#### Exercise materials
Segment Open
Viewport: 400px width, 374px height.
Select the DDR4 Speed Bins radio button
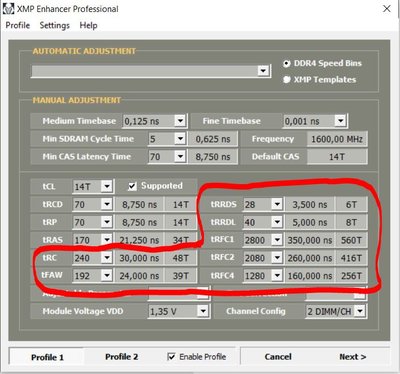click(x=286, y=63)
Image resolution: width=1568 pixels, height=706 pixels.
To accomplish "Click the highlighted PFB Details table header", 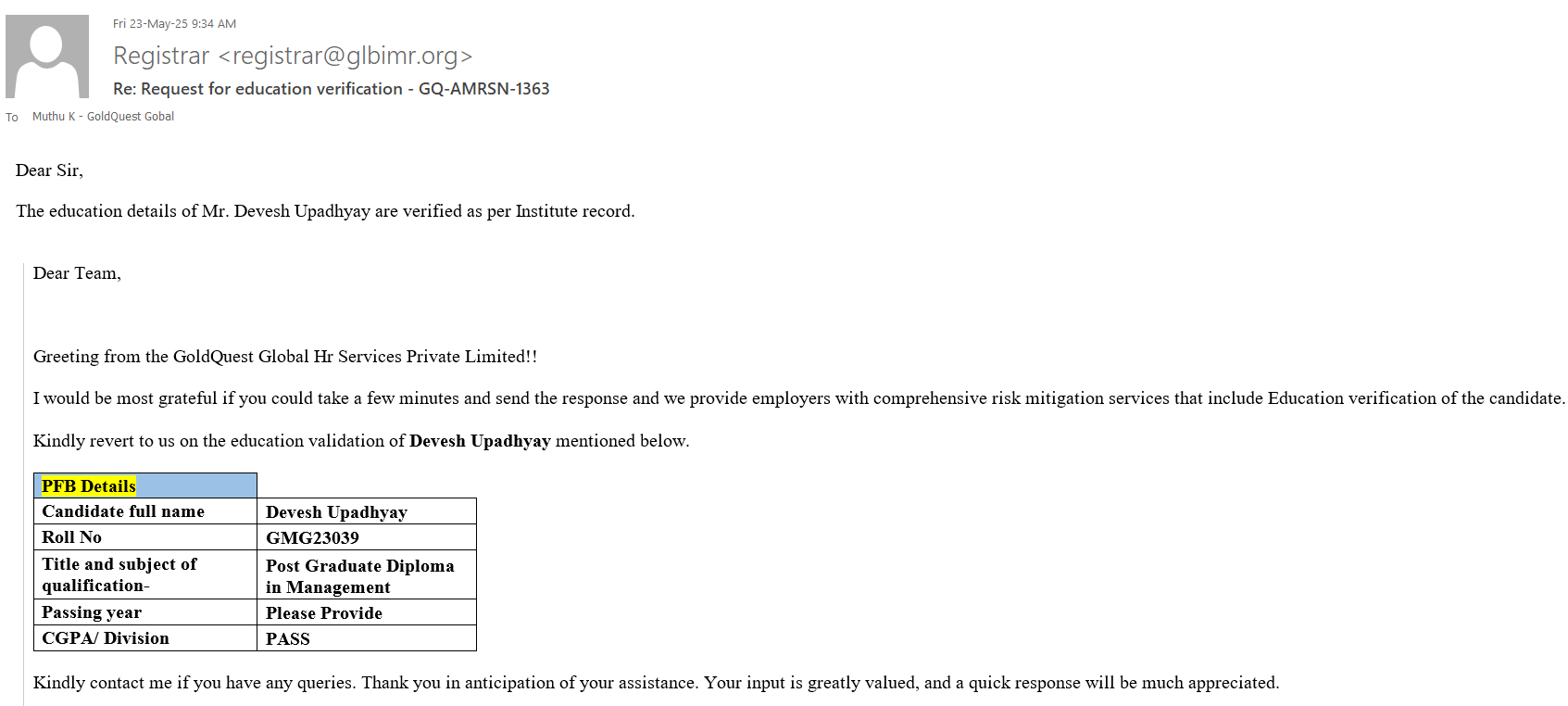I will tap(89, 486).
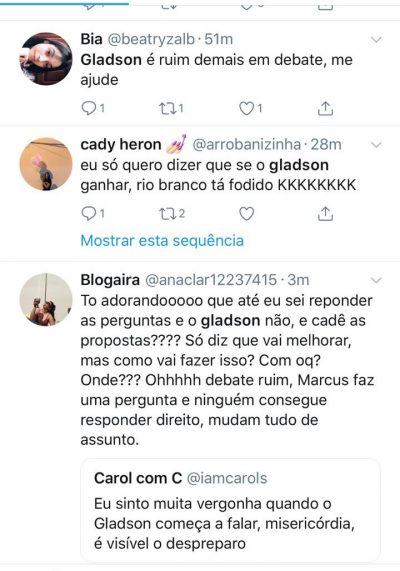This screenshot has width=400, height=571.
Task: Visit @anaclar12237415 profile handle
Action: point(211,280)
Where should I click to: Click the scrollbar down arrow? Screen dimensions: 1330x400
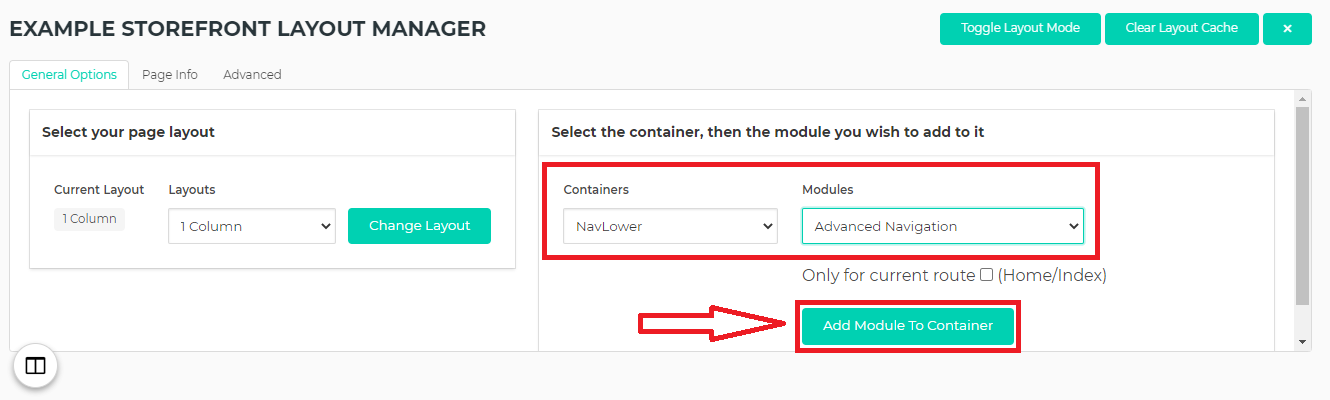(1302, 342)
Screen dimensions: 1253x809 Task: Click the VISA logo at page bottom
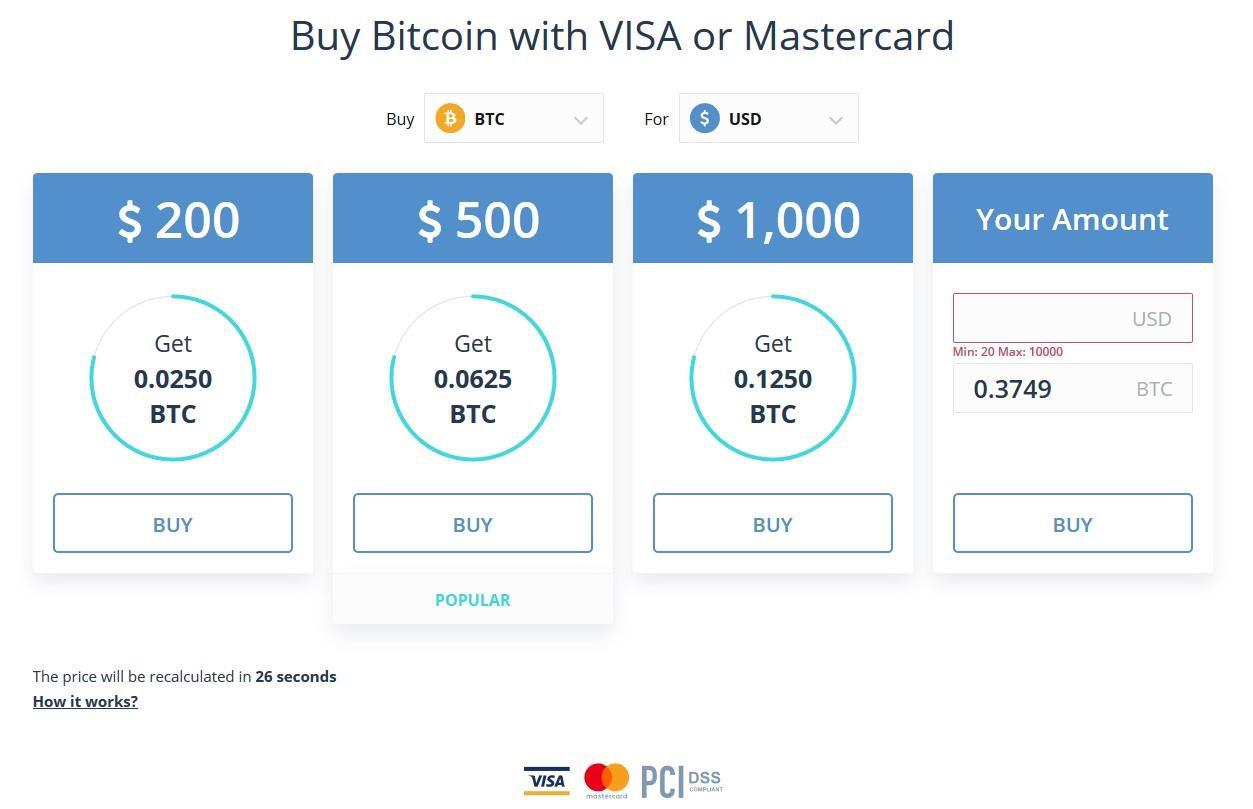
Segment Closed
#### Work request
A verbatim copy is needed of the lines running from the line with "Where should I" to the end of the data above, both included. Keep the pictures out of it.

#### The completed task
Where should I click to: Click the scrollbar down arrow? Screen dimensions: 1330x400
(1302, 342)
Screen dimensions: 1253x809 Task: Click the VISA logo at page bottom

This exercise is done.